--- Passage for review ---
- Opening Delimiter -
"Show You the Way to Go" is a song written by Gamble and Huff and recorded by the Jacksons for their 1976 CBS debut album, The Jacksons. Released as a single in early 1977, it was the only number-one song for the group in the UK. It was later covered by Dannii Minogue in 1992.

The Jacksons version

"Show You the Way to Go" became a hit for the Jacksons, (formerly known as "The Jackson 5") after their departure from Motown nearly two years prior. The move made it easy for the brothers to write and produce their own material. They spent a couple of years under the production and direction of Gamble and Huff and were signed to Philadelphia International Records. This was one of the songs that the producers wrote for the brothers.
- Closing Delimiter -
[Stored records]
- Opening Delimiter -
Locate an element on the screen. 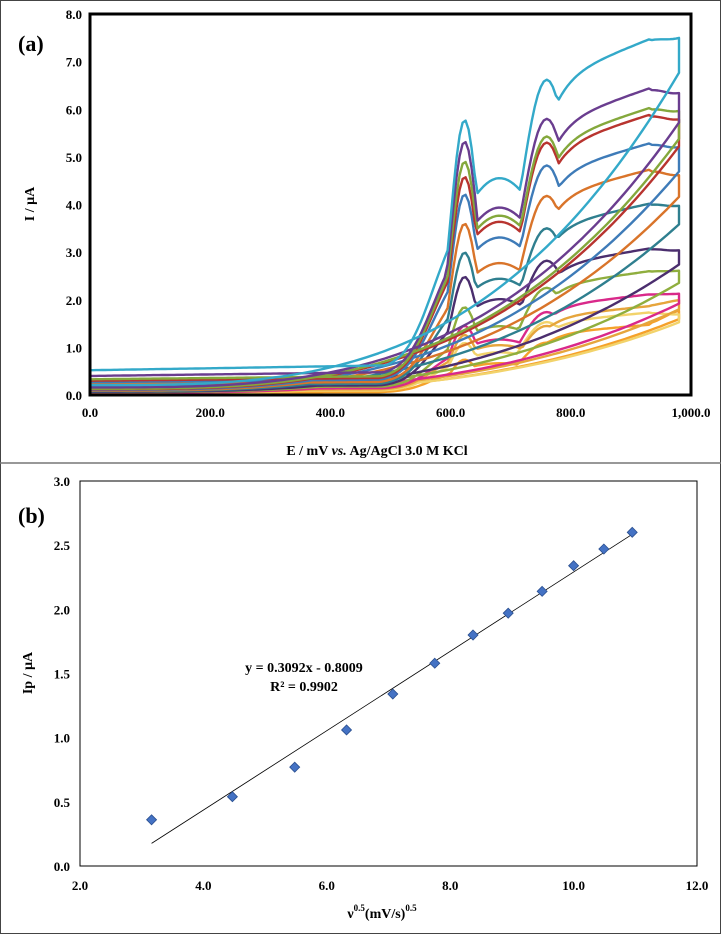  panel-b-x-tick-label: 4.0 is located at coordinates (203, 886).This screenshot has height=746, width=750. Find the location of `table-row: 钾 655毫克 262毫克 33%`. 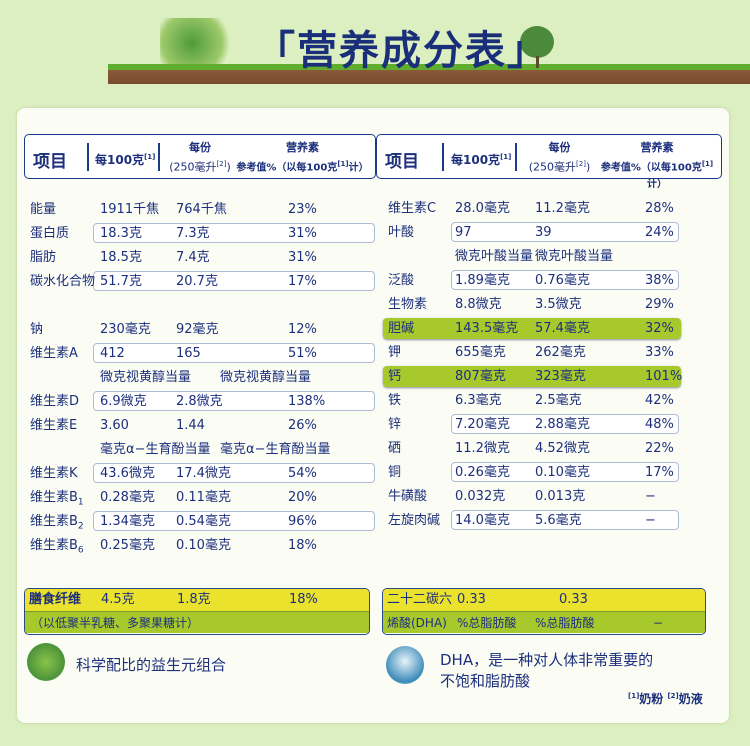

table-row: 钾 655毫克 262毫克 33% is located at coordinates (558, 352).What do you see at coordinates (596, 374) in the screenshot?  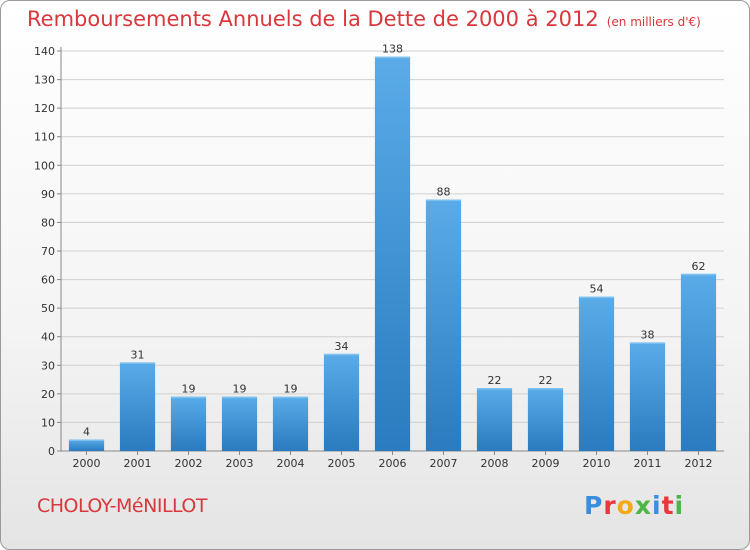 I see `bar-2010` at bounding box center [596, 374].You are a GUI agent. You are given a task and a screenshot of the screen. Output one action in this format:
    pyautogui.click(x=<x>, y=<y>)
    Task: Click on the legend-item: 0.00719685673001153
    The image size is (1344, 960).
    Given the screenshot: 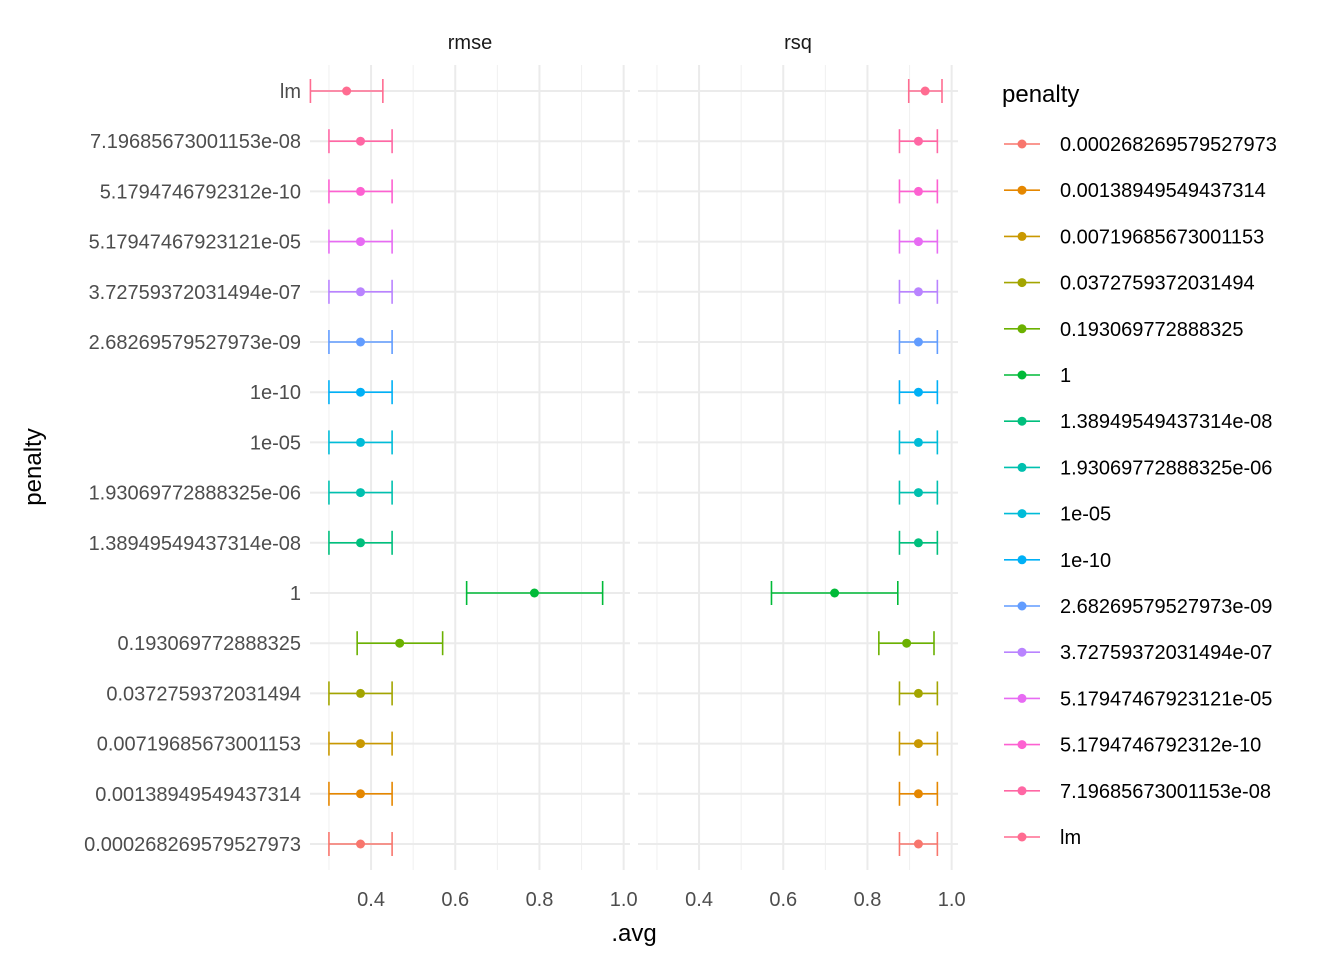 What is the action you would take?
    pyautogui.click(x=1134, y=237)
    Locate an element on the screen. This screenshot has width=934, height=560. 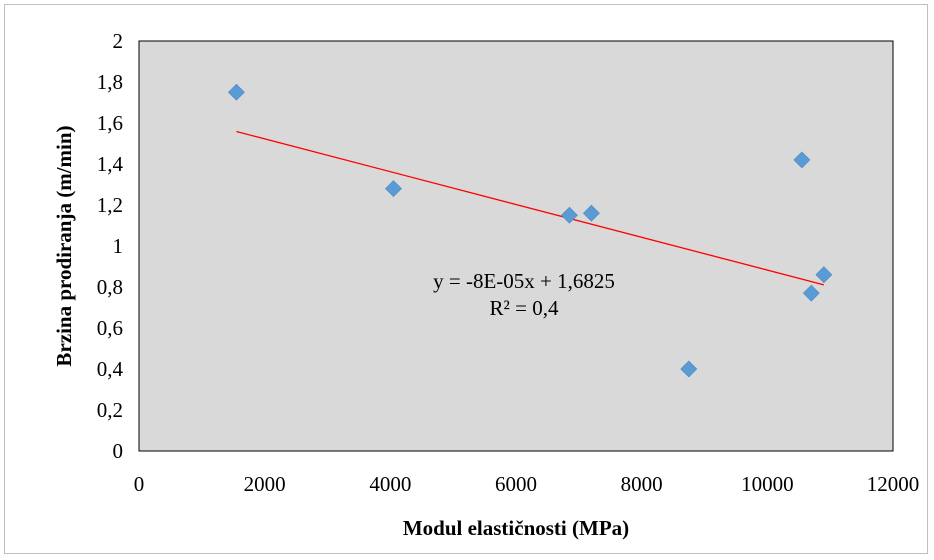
- Closing Delimiter -
--- Apply what you read ---
- a) Reproduce the stretch of the passage on "Show You the Way to Go" from "The Jacksons version" through "for the brothers.".
- b) Turn the paragraph of the passage on "Show You the Way to Go" that starts with "'Show You the Way to Go' became a hit" into a short bulleted list that keeps its main facts.
- c) Extend the passage on "Show You the Way to Go" by picking up right after its final sentence.

--- Answers to the exercises ---
- a)
The Jacksons version

"Show You the Way to Go" became a hit for the Jacksons, (formerly known as "The Jackson 5") after their departure from Motown nearly two years prior. The move made it easy for the brothers to write and produce their own material. They spent a couple of years under the production and direction of Gamble and Huff and were signed to Philadelphia International Records. This was one of the songs that the producers wrote for the brothers.

- b)
- "Show You the Way to Go" was a hit for the Jacksons, formerly known as the Jackson 5.
- It came after the group left Motown nearly two years earlier.
- The move made it easy for the brothers to write and produce their own material.
- The brothers signed to Philadelphia International Records and spent a couple of years under the production and direction of Gamble and Huff.
- The song was one of those the producers wrote for the brothers.

- c)
This song was released after "Enjoy Yourself," released a year earlier.   Michael sang lead and background vocals. Marlon Jackson, and the rest of the brothers (Randy having replaced Jermaine) had backup parts. The song reached No. 6 US Billboard R&B chart, No. 28 US Billboard Hot 100 and No. 1 on the UK Singles Chart. After recording the album Goin' Places in 1977, the Jacksons left Philadelphia International for Epic.

Record World called it "a smooth ballad" and said "There's only one way for this one to go, and that's up the chart."

The single's B-side was "Blues Away", which was the first song Michael Jackson wrote entirely himself.

Charts

Weekly charts

Year-end charts

Personnel
Lead vocals by Michael Jackson
Background vocals by Michael Jackson, Tito Jackson, Marlon Jackson, Jackie Jackson and Randy Jackson
Instruments by Tito Jackson, Randy Jackson, MFSB

Dannii Minogue version

Australian singer Dannii Minogue's version of "Show You the Way to Go" was produced by Bruce Forest and Andy Whitmore and was the first single released from her second album, Get into You. In 1992, it appeared on the NME charity album Ruby Trax, before being remixed and released as a single, reaching No. 30 on the UK Singles Chart in August of that year.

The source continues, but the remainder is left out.